> EXERCISE PROMPT:
From the top of the records below, return each line exactly, ending with the line that contains "You are a computer-use agent. The image".

[Pixel coordinate grounding data]

◆ ◆ ◆

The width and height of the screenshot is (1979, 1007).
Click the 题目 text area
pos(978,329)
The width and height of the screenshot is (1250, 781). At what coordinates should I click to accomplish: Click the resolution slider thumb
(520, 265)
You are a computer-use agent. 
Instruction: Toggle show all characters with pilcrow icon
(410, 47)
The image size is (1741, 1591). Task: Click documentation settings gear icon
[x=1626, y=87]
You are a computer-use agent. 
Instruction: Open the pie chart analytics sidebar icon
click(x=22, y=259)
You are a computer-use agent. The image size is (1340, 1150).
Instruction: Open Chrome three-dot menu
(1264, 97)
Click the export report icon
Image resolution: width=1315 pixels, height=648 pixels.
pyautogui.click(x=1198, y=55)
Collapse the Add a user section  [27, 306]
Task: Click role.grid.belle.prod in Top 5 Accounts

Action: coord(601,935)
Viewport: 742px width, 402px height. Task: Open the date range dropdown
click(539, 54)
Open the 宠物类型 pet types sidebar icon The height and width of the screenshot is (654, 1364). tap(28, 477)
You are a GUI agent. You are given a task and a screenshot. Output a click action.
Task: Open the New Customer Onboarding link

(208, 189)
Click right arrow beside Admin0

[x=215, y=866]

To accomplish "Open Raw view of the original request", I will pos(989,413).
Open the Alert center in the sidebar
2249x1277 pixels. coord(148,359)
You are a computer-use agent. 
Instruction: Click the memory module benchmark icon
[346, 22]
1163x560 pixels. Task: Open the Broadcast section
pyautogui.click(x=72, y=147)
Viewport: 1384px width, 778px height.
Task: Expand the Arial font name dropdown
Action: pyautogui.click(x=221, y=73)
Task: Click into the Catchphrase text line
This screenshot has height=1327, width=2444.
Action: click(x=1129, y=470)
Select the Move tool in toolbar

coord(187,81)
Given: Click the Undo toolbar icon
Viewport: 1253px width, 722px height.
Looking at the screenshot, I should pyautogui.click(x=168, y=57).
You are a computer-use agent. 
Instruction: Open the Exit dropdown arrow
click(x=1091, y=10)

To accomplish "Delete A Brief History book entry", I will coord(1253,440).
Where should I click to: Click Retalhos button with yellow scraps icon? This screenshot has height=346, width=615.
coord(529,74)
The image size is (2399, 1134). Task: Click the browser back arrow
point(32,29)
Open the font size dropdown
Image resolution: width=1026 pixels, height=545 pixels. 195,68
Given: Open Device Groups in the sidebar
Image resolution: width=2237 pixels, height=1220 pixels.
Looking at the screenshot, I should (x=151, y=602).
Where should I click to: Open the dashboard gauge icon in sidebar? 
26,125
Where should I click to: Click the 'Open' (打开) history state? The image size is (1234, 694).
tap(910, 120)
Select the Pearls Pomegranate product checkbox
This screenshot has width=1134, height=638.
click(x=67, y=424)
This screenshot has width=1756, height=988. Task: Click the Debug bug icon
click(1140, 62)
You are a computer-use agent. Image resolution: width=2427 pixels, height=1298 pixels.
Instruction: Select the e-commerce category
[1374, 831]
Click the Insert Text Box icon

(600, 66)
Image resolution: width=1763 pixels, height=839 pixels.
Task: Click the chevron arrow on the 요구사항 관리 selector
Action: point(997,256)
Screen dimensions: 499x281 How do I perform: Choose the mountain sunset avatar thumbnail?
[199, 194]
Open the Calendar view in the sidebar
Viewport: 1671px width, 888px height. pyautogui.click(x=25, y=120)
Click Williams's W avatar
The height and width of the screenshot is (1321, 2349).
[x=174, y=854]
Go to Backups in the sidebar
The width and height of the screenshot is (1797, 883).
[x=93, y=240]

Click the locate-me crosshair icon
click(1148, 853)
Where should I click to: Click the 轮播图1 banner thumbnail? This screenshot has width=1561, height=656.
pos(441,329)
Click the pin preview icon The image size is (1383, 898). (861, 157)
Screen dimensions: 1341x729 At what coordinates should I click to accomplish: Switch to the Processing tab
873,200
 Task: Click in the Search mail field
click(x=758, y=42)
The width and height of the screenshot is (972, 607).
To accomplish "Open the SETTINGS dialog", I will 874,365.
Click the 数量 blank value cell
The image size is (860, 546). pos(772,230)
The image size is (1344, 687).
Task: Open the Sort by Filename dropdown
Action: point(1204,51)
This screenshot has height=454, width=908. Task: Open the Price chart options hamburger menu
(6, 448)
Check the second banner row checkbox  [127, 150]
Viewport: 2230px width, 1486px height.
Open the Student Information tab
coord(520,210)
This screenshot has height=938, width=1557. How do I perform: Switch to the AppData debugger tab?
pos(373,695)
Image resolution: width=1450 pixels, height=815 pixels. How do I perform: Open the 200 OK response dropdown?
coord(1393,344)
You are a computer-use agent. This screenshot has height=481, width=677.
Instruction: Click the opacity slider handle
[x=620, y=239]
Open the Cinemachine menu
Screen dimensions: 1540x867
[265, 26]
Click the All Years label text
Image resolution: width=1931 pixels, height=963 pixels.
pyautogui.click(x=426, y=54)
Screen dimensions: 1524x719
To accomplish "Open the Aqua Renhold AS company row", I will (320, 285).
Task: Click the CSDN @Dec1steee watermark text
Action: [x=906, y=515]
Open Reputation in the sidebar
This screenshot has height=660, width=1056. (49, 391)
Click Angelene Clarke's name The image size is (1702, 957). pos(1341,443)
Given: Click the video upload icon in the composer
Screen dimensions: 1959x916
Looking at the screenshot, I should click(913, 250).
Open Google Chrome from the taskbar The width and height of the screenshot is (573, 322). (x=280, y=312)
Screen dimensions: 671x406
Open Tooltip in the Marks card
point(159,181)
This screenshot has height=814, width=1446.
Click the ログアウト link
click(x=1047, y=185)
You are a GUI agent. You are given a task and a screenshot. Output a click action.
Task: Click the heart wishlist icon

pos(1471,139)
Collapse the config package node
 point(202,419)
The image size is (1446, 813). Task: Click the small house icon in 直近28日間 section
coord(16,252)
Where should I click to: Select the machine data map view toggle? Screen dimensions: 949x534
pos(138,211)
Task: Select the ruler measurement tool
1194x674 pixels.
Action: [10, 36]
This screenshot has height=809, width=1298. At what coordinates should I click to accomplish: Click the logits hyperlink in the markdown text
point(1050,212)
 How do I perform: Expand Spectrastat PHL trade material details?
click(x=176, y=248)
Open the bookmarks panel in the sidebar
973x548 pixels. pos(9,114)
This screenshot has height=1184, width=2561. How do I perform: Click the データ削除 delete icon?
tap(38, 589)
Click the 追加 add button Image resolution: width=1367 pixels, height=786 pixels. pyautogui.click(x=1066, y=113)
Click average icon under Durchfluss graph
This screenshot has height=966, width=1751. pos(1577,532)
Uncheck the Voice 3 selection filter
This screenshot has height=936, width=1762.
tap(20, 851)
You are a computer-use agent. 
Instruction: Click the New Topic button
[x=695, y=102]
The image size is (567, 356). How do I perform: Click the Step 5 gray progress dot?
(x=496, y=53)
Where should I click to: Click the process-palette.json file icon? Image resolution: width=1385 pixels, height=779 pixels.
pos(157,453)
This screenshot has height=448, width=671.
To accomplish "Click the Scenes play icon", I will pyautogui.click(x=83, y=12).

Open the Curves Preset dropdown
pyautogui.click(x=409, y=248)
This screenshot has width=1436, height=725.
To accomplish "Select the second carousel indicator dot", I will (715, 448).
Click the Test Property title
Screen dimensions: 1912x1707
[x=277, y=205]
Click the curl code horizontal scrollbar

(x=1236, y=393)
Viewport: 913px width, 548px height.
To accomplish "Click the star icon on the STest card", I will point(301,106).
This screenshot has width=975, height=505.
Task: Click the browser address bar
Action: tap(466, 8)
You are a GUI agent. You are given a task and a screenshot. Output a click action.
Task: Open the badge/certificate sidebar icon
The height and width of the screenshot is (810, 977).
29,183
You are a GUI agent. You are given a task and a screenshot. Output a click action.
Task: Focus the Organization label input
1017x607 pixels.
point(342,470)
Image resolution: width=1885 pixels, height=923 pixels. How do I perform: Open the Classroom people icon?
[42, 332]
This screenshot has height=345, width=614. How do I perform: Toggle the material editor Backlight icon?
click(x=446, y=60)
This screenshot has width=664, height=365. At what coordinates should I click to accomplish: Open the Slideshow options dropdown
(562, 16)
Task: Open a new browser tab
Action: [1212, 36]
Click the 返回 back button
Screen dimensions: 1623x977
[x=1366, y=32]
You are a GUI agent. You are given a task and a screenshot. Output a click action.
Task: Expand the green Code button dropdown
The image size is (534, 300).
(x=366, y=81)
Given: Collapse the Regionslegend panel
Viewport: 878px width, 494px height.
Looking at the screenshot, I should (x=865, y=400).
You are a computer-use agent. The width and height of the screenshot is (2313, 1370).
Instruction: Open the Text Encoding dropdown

◆ ◆ ◆

> RESPONSE:
The width and height of the screenshot is (1979, 1007).
Click the 题目 text area
pos(978,329)
The width and height of the screenshot is (1250, 781). At what coordinates should I click to accomplish: Click the resolution slider thumb
(520, 265)
You are a computer-use agent. 
Instruction: Toggle show all characters with pilcrow icon
(410, 47)
The image size is (1741, 1591). Task: Click documentation settings gear icon
[x=1626, y=87]
You are a computer-use agent. 
Instruction: Open the pie chart analytics sidebar icon
click(x=22, y=259)
You are a computer-use agent. The image size is (1340, 1150).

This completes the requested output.